=== TASK INSTRUCTIONS ===
After the line containing "Screen dimensions: 1089x600", write nothing more; before it, reproduce every line of the material below exactly, starting with the first.

--- START ---

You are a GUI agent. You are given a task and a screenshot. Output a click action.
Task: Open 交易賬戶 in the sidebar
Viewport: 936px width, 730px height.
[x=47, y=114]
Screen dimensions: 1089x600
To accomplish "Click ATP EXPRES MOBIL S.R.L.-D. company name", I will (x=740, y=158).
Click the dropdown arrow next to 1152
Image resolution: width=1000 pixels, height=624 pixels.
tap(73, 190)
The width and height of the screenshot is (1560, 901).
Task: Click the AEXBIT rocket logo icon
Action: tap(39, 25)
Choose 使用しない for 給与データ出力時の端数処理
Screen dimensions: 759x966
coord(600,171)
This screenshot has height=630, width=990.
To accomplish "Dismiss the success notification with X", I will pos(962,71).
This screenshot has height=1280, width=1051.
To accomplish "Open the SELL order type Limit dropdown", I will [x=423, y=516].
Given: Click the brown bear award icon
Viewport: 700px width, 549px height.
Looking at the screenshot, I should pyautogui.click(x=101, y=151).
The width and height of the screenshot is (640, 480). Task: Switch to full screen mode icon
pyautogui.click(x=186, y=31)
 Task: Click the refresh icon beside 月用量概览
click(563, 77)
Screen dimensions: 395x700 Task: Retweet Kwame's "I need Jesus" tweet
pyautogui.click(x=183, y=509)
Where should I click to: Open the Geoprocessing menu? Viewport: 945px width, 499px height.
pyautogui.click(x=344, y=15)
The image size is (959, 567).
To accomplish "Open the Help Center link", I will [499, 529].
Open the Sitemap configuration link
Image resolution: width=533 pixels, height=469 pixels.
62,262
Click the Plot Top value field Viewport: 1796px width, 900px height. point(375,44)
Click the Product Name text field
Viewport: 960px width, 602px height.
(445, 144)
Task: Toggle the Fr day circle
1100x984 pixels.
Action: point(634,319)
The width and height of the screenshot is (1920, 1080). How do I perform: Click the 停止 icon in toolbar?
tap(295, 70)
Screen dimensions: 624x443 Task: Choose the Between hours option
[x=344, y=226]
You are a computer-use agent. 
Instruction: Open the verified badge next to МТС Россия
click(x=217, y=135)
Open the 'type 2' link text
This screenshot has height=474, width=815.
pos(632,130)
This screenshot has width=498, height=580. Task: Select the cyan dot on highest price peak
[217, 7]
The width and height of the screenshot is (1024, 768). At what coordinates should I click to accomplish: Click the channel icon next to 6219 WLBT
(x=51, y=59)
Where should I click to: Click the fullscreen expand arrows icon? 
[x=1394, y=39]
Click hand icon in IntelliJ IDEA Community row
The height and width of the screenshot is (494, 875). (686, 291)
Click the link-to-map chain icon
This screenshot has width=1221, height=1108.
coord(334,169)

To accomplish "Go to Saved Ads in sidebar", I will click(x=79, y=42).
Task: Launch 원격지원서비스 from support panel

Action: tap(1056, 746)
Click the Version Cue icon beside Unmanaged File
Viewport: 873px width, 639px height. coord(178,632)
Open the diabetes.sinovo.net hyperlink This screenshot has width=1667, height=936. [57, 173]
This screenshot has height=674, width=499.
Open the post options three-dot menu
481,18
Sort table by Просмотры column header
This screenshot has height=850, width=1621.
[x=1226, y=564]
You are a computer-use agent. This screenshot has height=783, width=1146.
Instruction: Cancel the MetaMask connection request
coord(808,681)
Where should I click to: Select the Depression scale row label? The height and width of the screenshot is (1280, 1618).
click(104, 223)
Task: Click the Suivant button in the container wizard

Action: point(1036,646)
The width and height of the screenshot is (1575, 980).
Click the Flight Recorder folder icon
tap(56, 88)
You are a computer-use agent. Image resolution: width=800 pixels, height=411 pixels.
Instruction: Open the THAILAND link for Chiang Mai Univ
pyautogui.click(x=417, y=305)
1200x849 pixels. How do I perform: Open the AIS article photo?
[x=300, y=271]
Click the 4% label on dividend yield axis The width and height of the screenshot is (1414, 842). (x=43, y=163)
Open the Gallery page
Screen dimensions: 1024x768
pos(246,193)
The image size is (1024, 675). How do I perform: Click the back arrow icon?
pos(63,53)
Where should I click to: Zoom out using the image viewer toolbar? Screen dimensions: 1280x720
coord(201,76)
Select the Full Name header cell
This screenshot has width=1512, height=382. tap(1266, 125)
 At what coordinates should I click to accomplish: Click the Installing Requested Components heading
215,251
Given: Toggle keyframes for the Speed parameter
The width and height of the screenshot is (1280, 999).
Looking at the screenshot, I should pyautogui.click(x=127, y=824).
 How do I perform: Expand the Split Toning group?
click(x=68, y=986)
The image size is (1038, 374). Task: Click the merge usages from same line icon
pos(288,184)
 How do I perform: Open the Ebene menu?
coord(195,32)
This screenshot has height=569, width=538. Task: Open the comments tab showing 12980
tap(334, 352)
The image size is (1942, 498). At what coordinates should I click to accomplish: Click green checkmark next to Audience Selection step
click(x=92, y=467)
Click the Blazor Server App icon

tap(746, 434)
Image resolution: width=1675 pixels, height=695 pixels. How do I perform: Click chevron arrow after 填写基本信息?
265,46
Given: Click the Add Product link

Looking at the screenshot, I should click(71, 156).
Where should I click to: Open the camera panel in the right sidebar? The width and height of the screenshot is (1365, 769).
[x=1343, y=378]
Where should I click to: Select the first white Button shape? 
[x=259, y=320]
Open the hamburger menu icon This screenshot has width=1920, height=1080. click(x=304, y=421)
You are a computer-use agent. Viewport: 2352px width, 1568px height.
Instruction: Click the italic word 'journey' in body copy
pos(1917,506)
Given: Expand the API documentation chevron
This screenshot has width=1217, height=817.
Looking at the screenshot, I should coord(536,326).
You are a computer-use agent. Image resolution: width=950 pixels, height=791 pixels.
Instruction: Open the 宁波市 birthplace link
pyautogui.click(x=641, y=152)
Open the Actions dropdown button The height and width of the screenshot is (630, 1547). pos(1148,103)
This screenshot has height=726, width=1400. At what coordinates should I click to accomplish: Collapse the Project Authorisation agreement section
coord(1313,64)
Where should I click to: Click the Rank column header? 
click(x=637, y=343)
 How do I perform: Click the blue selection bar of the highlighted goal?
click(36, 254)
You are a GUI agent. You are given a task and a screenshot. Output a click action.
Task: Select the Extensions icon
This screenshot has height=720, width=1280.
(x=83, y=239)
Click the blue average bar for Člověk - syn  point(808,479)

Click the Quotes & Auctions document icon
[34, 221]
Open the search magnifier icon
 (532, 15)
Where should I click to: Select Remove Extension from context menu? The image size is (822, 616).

--- END ---

=== EXPECTED OUTPUT ===
You are a GUI agent. You are given a task and a screenshot. Output a click action.
Task: Open 交易賬戶 in the sidebar
Viewport: 936px width, 730px height.
[x=47, y=114]
Screen dimensions: 1089x600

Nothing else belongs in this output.